東京都立川市は人口400万人を有する東京三多摩地区の中心都市であり、17万人の市民が暮らしている。立川駅にはJR中央線、南武線、青梅線が乗り入れ、多摩地区では最大の乗降者数となっている。また立川駅の近くには多摩都市モノレールの立川北駅、立川南駅があり、多摩地区を南北に結んでいる。

立川相互病院は立川駅から徒歩8分、立川北駅から徒歩7分の場所に2016年に新築移転を行った。現在は32診療科、287床を持つ急性期病院として、年間4000台を超える救急車の搬送を受けている。

今回は立川相互病院の髙橋雅哉院長にお話を伺った。

病院外観
髙橋 雅哉 院長 プロフィール

1963年に大分県で生まれ、大阪府で育つ。1987年に東京大学を卒業後、立川相互病院に入職する。外部研修、外科科長を経て、2018年に立川相互病院院長に就任する。

髙橋雅哉院長

沿革

立川相互病院
1951年
立川診療所を開設する。
1959年
伊勢湾台風の救援活動に医療班を派遣する。
1960年
立川相互病院を開設する。(24床)
1964年
立川第二相互病院を開設する。(33床、さらに51床に)
1968年
立川相互病院が移転し、立川第一相互病院を開設する。(50床)
1982年
立川相互病院を新築。(222床)
1990年
立川相互病院増床。(350床)
1995年
厚生省臨床研修指定病院に指定される。
2016年
立川駅北口に、立川相互病院新築移転。(287床)

「この立川地域には戦後の引き揚げの方や米軍基地で働く労働者、生活が厳しい方がかなり多かったのです。しかし、国民皆保険制度などの医療制度ができる以前は医療機関にかかることが難しかったんですね。そうした医療の光が当たらない人にも医療の光を当て、誰もが医療にかかることができるように、地域の方々が資金を持ち寄って作ったのが始まりだと聞いています。」

その後、立川診療所は産婦人科などの診療科を開設しながら規模を拡張していき、1960年に立川相互病院へと発展した。場所は立川駅の南側であり、2016年に現在の場所に移転するまで、その地で地域医療にあたっていた。1982年には新しい病院が建設され、222床となった。そして、それをさらに増床しようという運動が起こったのが1988年である。「立川相互病院の増床を支持する会」が結成され、12万6千筆もの署名を東京都に提出した。髙橋院長はこれが立川相互病院の歴史の中で大きな出来事になったと振り返る。

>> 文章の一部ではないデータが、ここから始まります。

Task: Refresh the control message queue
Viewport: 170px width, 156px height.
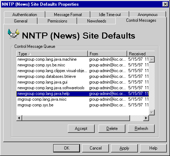Action: 141,129
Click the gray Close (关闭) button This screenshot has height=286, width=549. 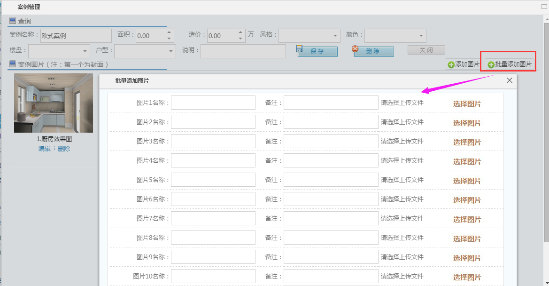pos(426,50)
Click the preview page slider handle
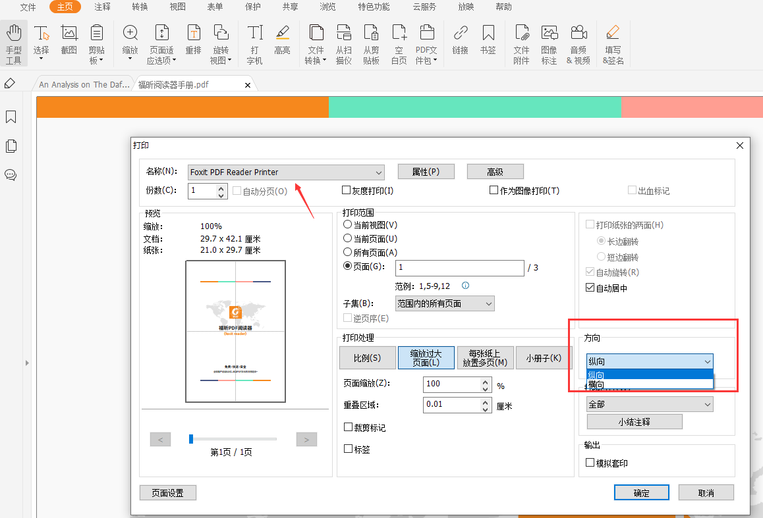This screenshot has width=763, height=518. click(191, 439)
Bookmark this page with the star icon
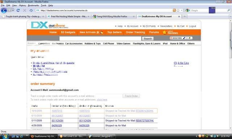The height and width of the screenshot is (139, 232). click(178, 10)
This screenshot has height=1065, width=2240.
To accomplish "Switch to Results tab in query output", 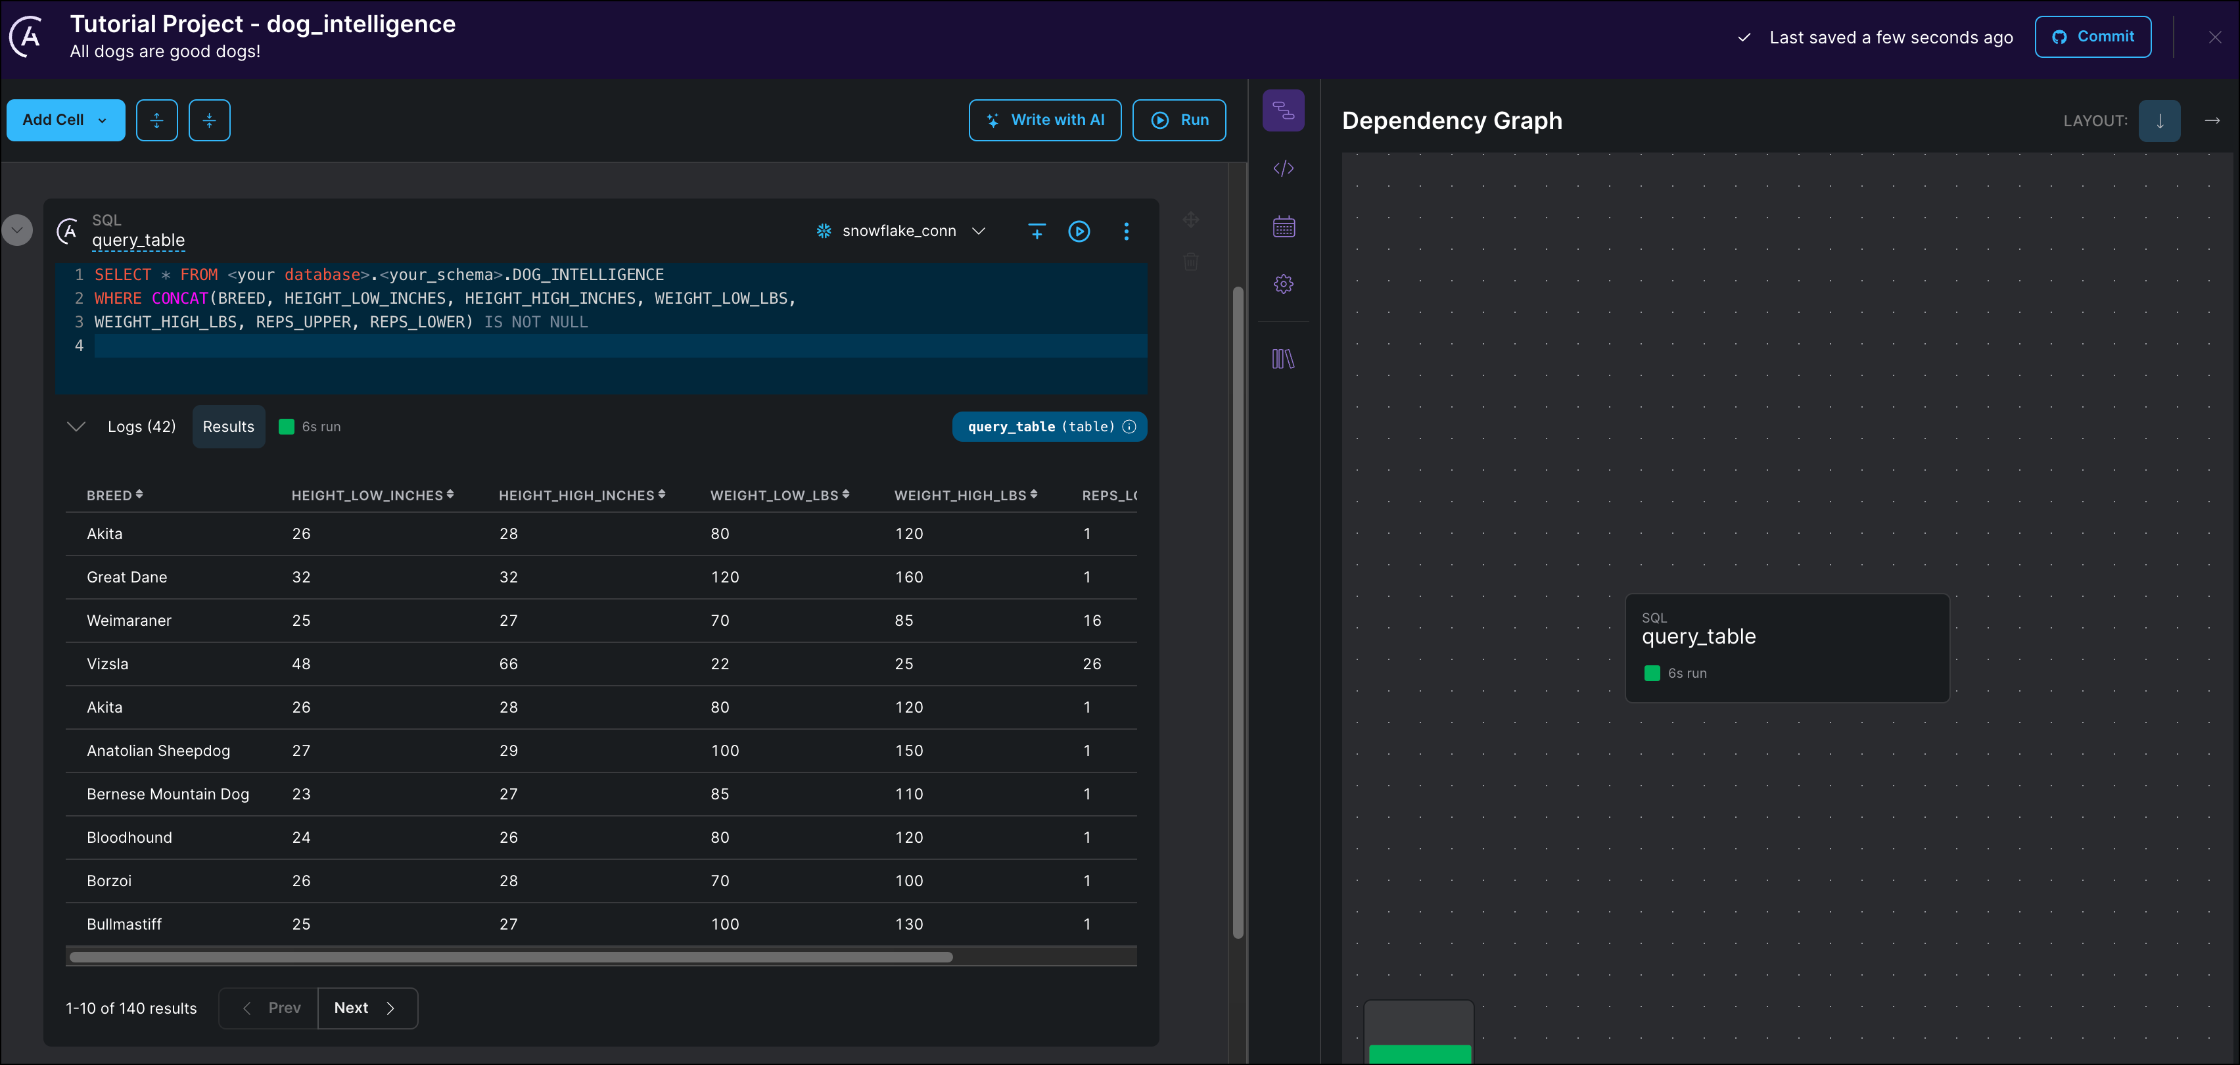I will tap(229, 426).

「当時の東京都ではベッドを増やさないという医療計画を立てており、増床が許可されなかったのです。それに対して、地域で署名活動が始まり、瞬く間に12万を超える署名を集めたことで、増床が許可されたという経緯です。その頃の立川市の人口が15万人ですから、立川市の近隣に住む方々も署名してくださったのだそうです。開院当時から差額ベッド代を取らないのが我々のモットーなので、そういった姿勢が地域の方々に支持され、私たちの手の届かないところでも署名を集めてくれる連合体や老人会、自治会があったということです。」

髙橋院長が大学を卒業後に立川相互病院に入職したのもこの頃のことだ。

「出身大学の医局に残るのが当然の時代でしたが、大学のサークルや勉強会で社会問題に少しですが、関わってきたこともあり、先輩から勧誘されて、当院に入職しました。いきなりこのような小さな病院に来て大丈夫かなという不安はありましたね。しかし、その署名活動を通じて、大いに励まされました。これだけ地域の方々に支持されている病院なのだということが分かり、大丈夫だという確信ができて、結局ずっと当院にいるということになりました(笑)。」

2016年には現在地に新築移転を行った。

「その署名活動などの結果、350床ほどの病院になったのですが、手狭になったり、老朽化したということで、新築しようと場所を探していました。かなり長い間、探したのですが、ようやく見つかったのです。ここは戦前、陸軍の立川飛行場があったところで、戦後は米軍の立川基地でした。それが1977年に日本に変換され、大部分は昭和記念公園になったのですが、この一角は再開発されずに残っていたのです。それを国が払い下げたので、私どもが購入しました。」

立川相互病院では新しい病院に移ってからも差額ベッド代を取らず、無料低額診療事業制度にも参加し、安全、信頼、平等の医療を進めている。